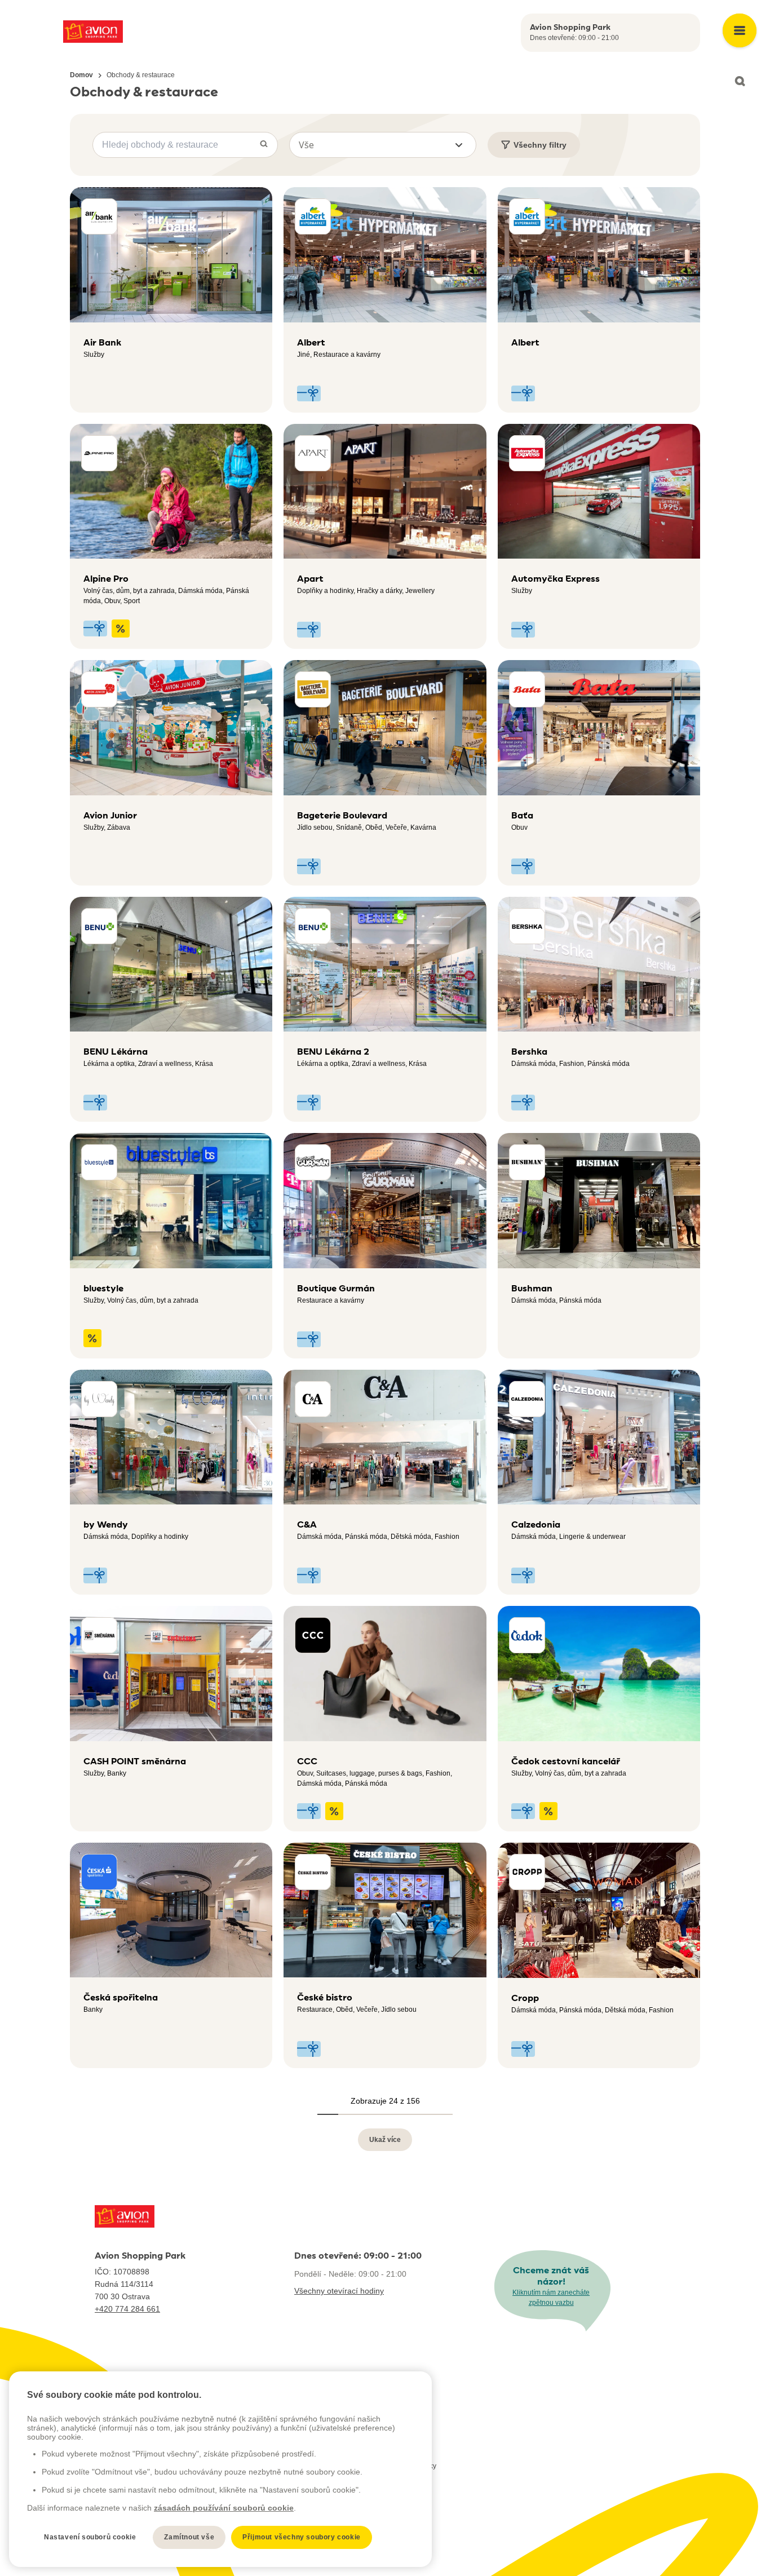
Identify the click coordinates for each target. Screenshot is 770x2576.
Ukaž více (385, 2140)
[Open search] (739, 81)
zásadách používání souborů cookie (224, 2507)
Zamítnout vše (189, 2537)
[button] (382, 145)
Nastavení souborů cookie (90, 2537)
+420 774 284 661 (127, 2308)
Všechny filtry (540, 144)
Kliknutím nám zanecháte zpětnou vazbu (551, 2298)
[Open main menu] (739, 30)
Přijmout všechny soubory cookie (301, 2537)
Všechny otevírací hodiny (339, 2290)
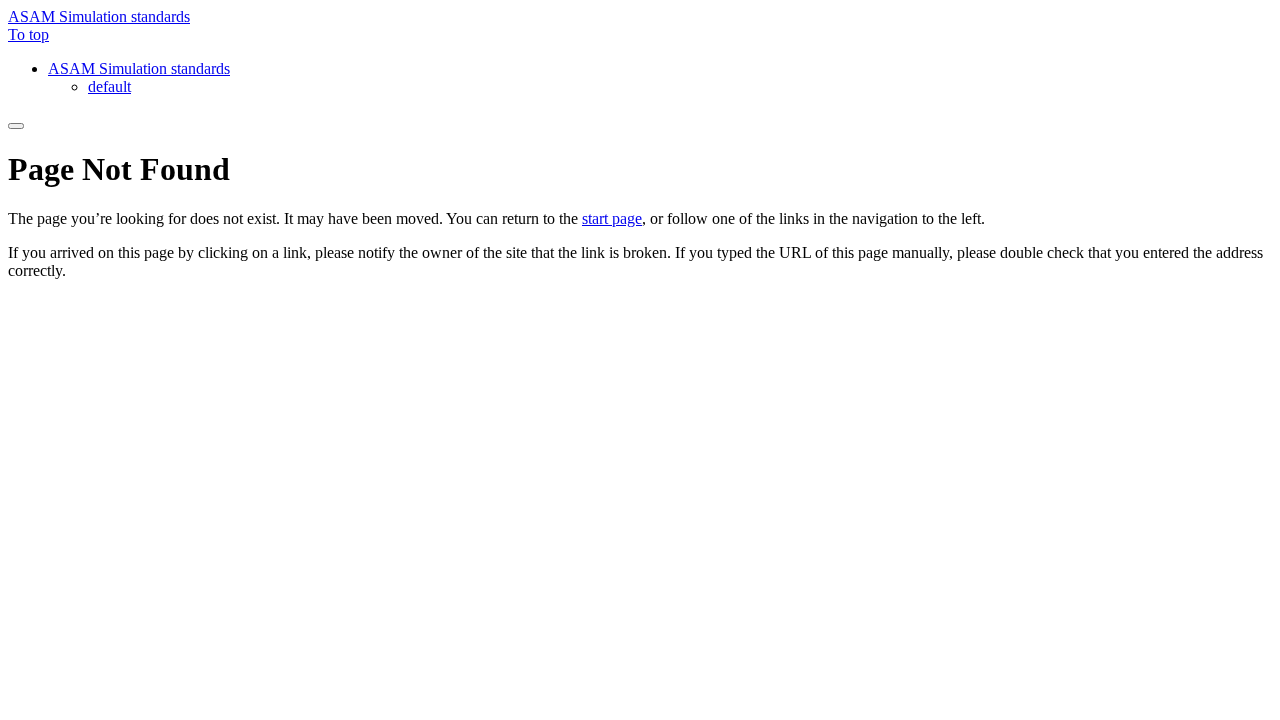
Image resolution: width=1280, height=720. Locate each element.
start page (612, 218)
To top (28, 34)
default (109, 86)
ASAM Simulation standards (99, 16)
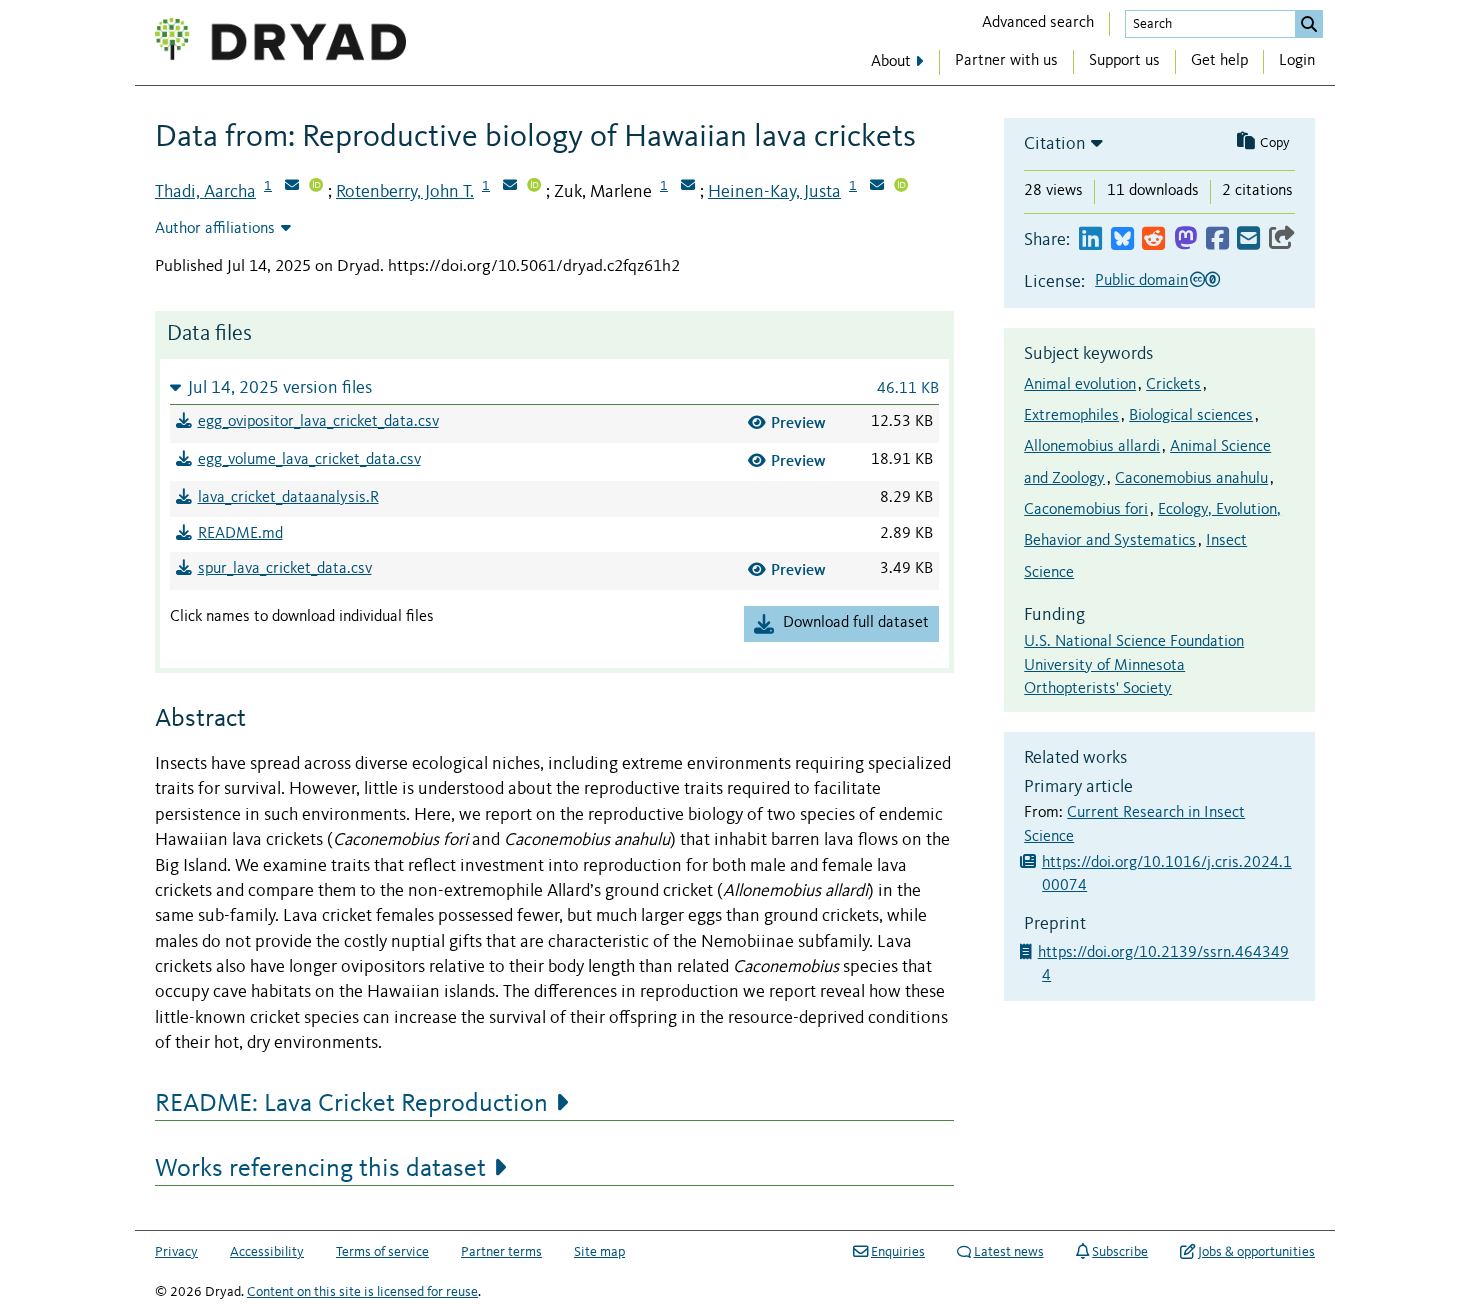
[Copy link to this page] (1282, 239)
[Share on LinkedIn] (1090, 239)
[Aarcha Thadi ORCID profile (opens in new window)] (316, 187)
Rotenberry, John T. (405, 192)
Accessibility (267, 1252)
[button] (554, 387)
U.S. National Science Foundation (1134, 642)
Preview (798, 422)
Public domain (1141, 281)
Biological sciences (1191, 416)
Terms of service (382, 1252)
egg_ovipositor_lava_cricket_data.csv (318, 422)
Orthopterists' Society (1098, 689)
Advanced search (1038, 23)
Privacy (176, 1252)
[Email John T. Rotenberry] (510, 187)
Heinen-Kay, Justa (774, 192)
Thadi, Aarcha (205, 192)
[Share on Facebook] (1217, 239)
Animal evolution (1080, 385)
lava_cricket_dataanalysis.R (288, 498)
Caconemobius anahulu (1191, 479)
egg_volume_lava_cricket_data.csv (309, 460)
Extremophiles (1071, 416)
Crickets (1173, 385)
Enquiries (898, 1252)
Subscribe (1120, 1252)
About (891, 62)
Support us (1124, 61)
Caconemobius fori (1086, 510)
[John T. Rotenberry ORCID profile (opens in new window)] (534, 187)
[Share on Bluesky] (1122, 239)
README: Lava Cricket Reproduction (351, 1104)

#### WORK TO COMPLETE:
Scan the entries above for the line containing "Public domain (1141, 281)", and copy it and all lines after it exactly, down to and including the line containing "Thadi, Aarcha (205, 192)".

#### RESPONSE:
Public domain (1141, 281)
Biological sciences (1191, 416)
Terms of service (382, 1252)
egg_ovipositor_lava_cricket_data.csv (318, 422)
Orthopterists' Society (1098, 689)
Advanced search (1038, 23)
Privacy (176, 1252)
[Email John T. Rotenberry] (510, 187)
Heinen-Kay, Justa (774, 192)
Thadi, Aarcha (205, 192)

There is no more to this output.